Now, however, Ethan was alone on the city’s fringes. In a way, he was relieved that Hunter wasn’t here, because Ethan had no idea what he would say to Hunter if they were alone together. No idea what to think. The man had trapped them all here, night after night, for God only knew what reason. Ethan highly doubted Hunter had been hoping to save the world, so why had he gone along withSarah’s plans? Hunter didn’t seem like the kind of person to welcome such an obligation willingly.

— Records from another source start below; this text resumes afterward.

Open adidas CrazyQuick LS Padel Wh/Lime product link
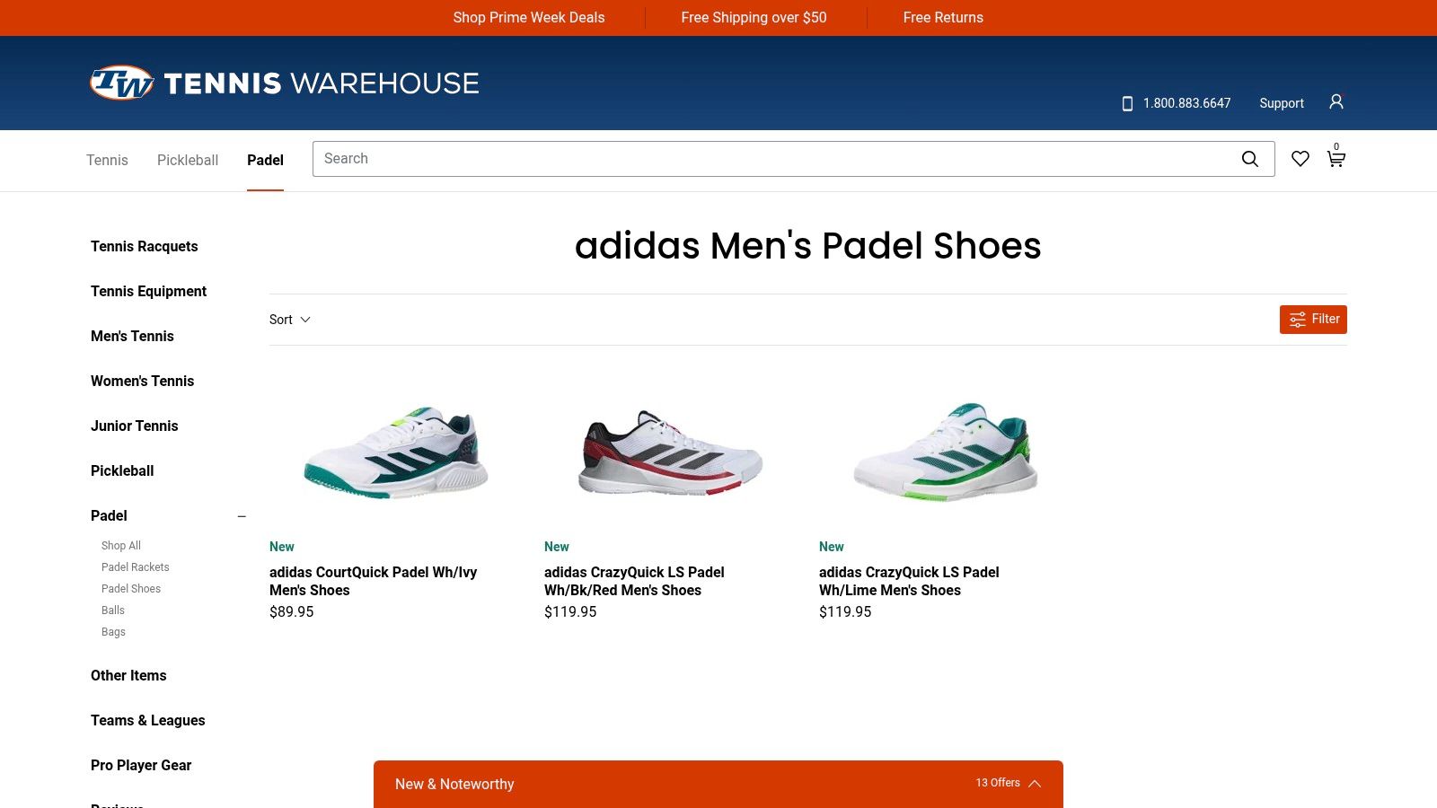The image size is (1437, 808). tap(908, 581)
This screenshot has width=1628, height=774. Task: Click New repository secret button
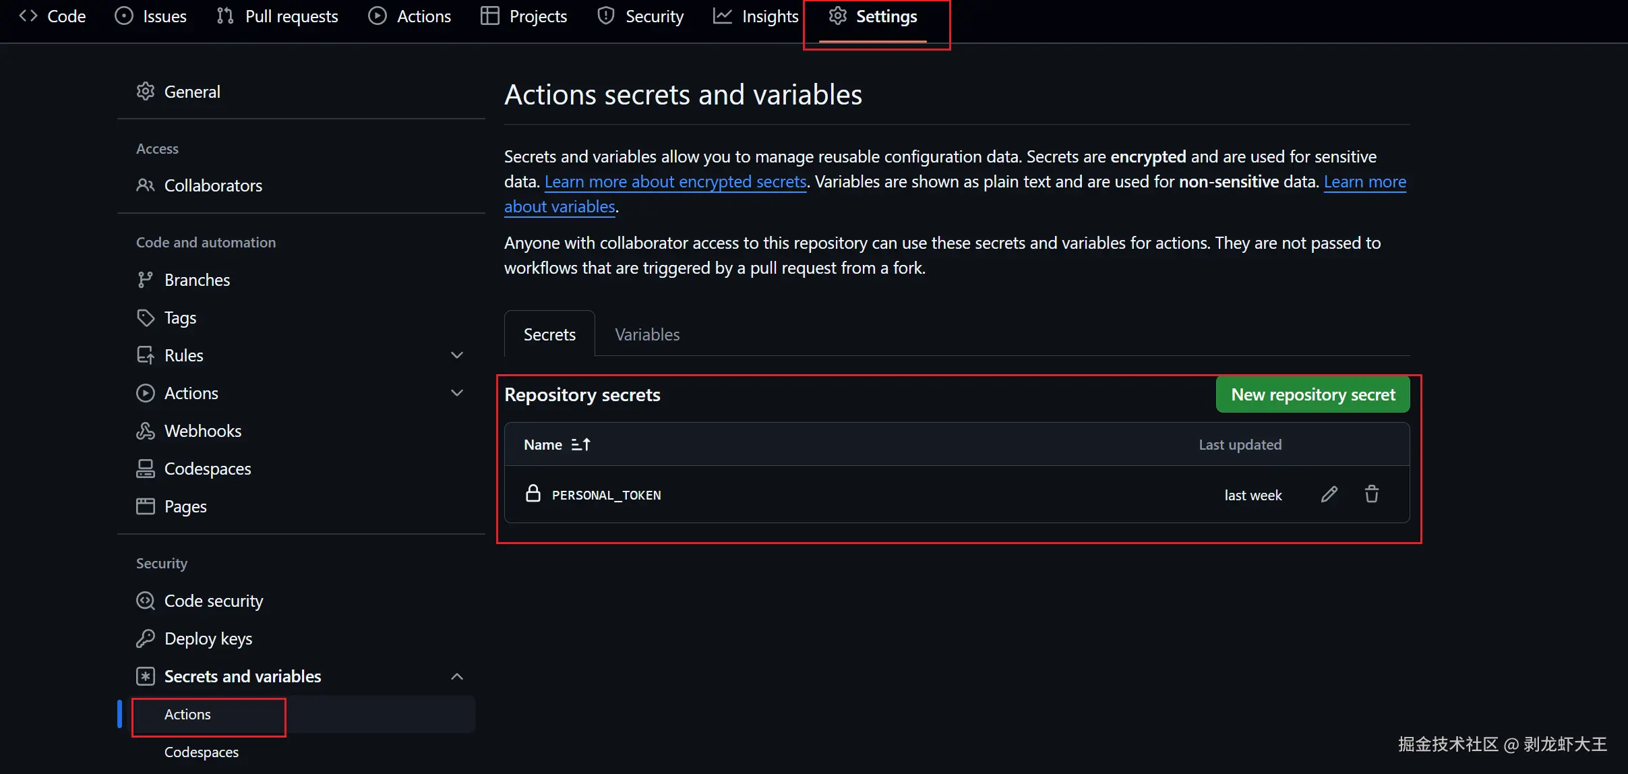(x=1313, y=394)
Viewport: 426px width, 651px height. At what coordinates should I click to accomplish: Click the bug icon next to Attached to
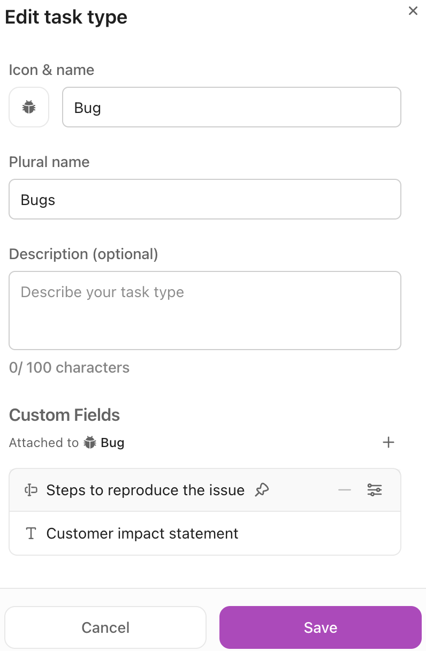pos(91,442)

Turning away from the spectral forest, Ethan saw that the dead city sat in a basin. Here, on its edge, he could look down on its tall spires and rambling buildings and its spiral lattice of streets. He never could have imagined this place was so big. How many people could have lived here? How large had this tribe been?

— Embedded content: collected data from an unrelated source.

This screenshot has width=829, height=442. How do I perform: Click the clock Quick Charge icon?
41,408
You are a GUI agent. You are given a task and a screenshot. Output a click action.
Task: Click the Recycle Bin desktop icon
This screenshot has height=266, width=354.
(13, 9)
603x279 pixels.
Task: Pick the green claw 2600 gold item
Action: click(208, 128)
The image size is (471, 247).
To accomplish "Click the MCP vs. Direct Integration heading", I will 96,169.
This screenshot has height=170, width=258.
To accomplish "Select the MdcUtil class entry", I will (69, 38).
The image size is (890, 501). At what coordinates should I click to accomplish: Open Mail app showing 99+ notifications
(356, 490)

A terrible energy thrummed through the air inside the mountain, a hundred times worse than the strange power that had coursed through room 4 as the fire had burned on Sarah’s corner table. The energy here felt unstable. Ready to blow.

He smelled hot ozone. An unnerving tingle climbed the hair of his arms.

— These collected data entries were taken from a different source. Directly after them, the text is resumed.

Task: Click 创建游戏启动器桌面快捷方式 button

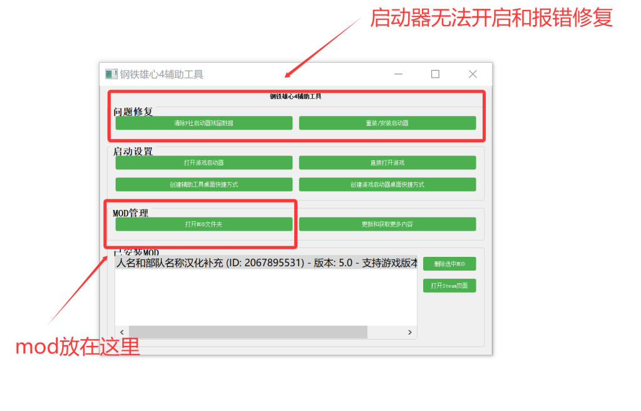Action: click(x=387, y=185)
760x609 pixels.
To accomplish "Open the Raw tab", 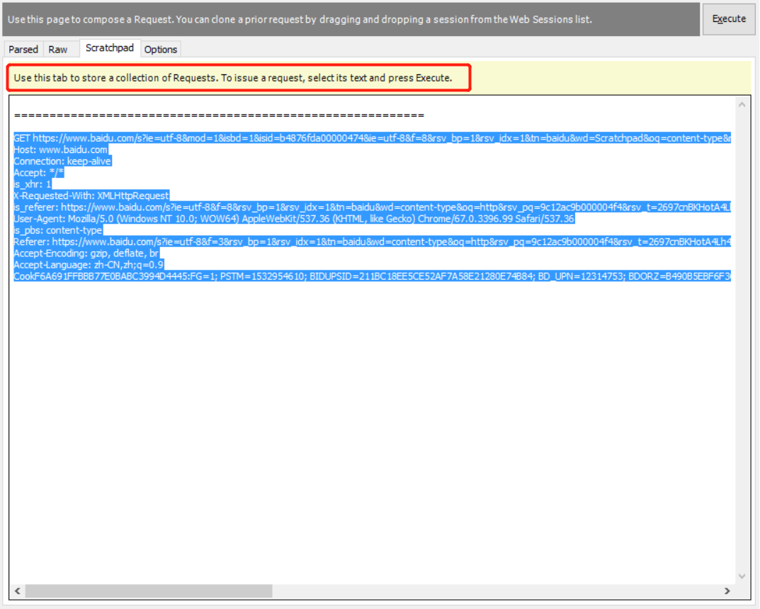I will [58, 50].
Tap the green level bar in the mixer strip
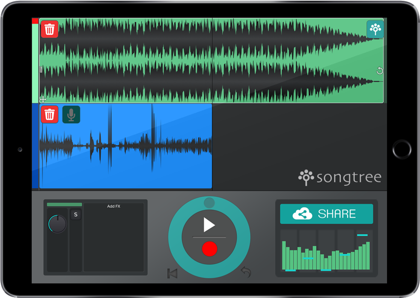Viewport: 420px width, 298px height. (x=64, y=205)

Dead ahead, in the city’s heart, the column of silver light surged and trembled. One of those awful moans echoed over the city. Now that he was so close, Ethan could hear the pain in the noise, the fear. Te’lo’hi, the god in truth, was massive, it was hurting, and it was going to destroy the world. As that moan rumbled through the city, a crack spread across one of the white walls nearby. A fine rain of dirt and stones showered the city from the mountain’s peak high above.

Ethan realized his Remington shotgun hadn’t made it through the mirror with him. Had he left it in room 4, or had it simply disappeared in transit?

No matter. It wouldn’t have helped him against what lay ahead.

Instead, Ethan hurried along the city’s perimeter until he found a winding silver street that looked to lead toward the column of light. Te’lo’hi let out another awful moan, and in the distance a tall white spire began a long, slow fall. This place wasn’t going to last long.

Run.

KYLA

Kyla found Sarah Powers seated in the street, her back against one of the pale grooved walls, staring at the stone egg in her hand. The silver surface of the road was so slippery that when Kyla stumbled to a halt, she nearly skidded onto her ass. She got the impression the city’s streets hadn’t been made for people who were ever in a hurry, people who ever needed much of anything at all.

“What are you doing?” Kyla said. “We need to move.”

The woman looked up. Whatever she might have wanted to say was cut off by a deafening crash from somewhere up ahead. One of the city’s great white spires had fallen.

As the sound faded, Sarah said, “Where should I go? I don’t have anything left.”